Réveil matin !
Réveil matin ! © Radio France

Bonjour à vous auditeurs, pour une grande part en train de vous réveiller. Et pour ça, vous écoutez la radio. Bon ben déjà, on est sur la même longueur d'ondes !

Alors comme je suis là pour la première fois en direct à cette heure-ci -juste en remplacement de l’avant-dernier matin vacancé de la bien belge Charline- pour faire connaissance, je me proposais de vous faire part d'une phrase que j'aime et qui peut aider à débuter la journée. Voici la phrase : Chaque jour est une vie .

Le matin où je l'ai entendue, ça m'a réveillée deux fois. Parce que quand le réveil sonne, il réveille mon corps. Mais mon esprit ? Je suis un peu comme les Indiens qui attendaient, après un voyage trop rapide, que leur esprit les rattrape.

Le mien arrive 10 minutes après généralement, sauf ce jour-là, où il a fait un grand ménage en moi. Au lieu de subir mes mécanismes, je me suis intéressée à toutes les actions du matin, plutôt que de penser qu'elles étaient moindres et que l'important c'était toujours la chose d'après . Même, je me suis amusée. Par exemple à me brosser les dents de la main gauche -sachant que je suis droitière-, ce qui fait que je me suis aussi un peu brossé les joues.

Oh ouais je me suis bien amusée ; un petit peu plus moins, quand j'ai cogné et dérapé sur les gencives avec le dos de la brosse. Ouille. J'ai aussi joué à m'habiller en commençant par le haut. Eh bien, je me sentais plus ridicule bien sapée du haut et pas du tout du bas, que l'inverse. Je me suis dit aussi : allez, les autres trucs, je les fais comme d'habitude, mais comme si c'était la première fois que je les exécutais.

Oh oui, c'est ça : essayer de découvrir les gestes de ma vie… de leur poussière . Avoir de nouvelles sensations. Ou plutôt les retrouver ; comme l'enfant, finalement.

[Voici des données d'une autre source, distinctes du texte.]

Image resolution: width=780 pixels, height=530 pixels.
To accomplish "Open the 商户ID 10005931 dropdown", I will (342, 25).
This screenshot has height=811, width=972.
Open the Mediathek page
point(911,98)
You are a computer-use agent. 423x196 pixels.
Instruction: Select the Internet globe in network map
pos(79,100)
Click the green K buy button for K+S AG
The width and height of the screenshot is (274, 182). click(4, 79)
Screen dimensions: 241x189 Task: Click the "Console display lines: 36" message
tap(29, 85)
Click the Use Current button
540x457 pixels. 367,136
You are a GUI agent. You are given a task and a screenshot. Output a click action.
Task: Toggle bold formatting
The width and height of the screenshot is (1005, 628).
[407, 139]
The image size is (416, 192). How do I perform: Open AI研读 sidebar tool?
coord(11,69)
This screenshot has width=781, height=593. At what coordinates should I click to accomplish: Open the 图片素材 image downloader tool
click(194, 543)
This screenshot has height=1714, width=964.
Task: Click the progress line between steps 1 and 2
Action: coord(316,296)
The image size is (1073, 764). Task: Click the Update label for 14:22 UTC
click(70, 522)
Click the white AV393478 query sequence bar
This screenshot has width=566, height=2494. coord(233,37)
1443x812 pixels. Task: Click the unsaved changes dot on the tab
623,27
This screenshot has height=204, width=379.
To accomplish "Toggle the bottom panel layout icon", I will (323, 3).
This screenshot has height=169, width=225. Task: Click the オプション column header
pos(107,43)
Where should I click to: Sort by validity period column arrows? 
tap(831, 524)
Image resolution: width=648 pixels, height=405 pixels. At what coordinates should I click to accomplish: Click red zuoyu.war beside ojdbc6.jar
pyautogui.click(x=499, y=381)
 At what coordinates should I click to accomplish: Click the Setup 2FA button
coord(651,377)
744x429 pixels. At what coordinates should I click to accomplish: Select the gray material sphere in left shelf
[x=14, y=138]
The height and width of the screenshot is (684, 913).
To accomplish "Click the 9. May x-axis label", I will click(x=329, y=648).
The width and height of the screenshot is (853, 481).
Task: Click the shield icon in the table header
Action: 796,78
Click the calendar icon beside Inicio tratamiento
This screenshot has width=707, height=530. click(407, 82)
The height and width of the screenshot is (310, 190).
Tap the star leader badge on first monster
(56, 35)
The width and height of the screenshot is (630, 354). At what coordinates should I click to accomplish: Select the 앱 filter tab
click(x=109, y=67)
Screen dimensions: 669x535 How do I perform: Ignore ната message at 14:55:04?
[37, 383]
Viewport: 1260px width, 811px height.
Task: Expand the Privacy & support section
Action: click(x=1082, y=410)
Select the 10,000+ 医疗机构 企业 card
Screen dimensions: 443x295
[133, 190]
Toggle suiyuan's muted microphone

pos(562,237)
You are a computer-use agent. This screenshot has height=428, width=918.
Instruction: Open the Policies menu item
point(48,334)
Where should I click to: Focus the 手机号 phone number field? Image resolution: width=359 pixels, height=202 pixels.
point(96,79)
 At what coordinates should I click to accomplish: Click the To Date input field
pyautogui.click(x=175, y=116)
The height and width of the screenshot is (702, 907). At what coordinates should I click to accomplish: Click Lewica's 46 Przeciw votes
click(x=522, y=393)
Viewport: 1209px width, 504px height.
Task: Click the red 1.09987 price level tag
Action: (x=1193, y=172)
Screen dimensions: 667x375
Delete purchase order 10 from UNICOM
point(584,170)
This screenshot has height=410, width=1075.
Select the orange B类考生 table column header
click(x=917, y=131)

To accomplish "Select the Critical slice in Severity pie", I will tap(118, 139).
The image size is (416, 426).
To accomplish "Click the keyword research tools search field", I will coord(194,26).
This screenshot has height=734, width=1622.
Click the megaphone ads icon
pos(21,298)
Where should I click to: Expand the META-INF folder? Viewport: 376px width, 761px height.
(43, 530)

Mais là, ça a rué dans les brancards, j'ai eu l'impression d'être schizophrène ; dans ma tête, ça discutait tout.

Je m'empare tranquillement du thé, une voix subitement me dit "mais accélère, ça tu sais le faire". Je tente alors de prendre le temps d'humer le thé et j'entends "t'as que ça à foutre ? Je te signale que tu ne t'es même pas encore lavé les cheveux"! Du coup là j'accélère, je crée de la précipitation de l'énervement, de l'emportement… et je finis par faire tout, en n'aimant rien.

Et là je me suis dit : je veux vivre mes gestes et aimer vivre.

Je réalisais qu'avant, c'était comme si j'avais refusé de la vie… Je triais : ça c'est sympa ou glorieux je veux bien le vivre, ça c'est minable ou ça ça me gonfle, c'est pas à vivre. Alors maintenant, j'arrête de résister à la vie et je résiste à mes habitudes.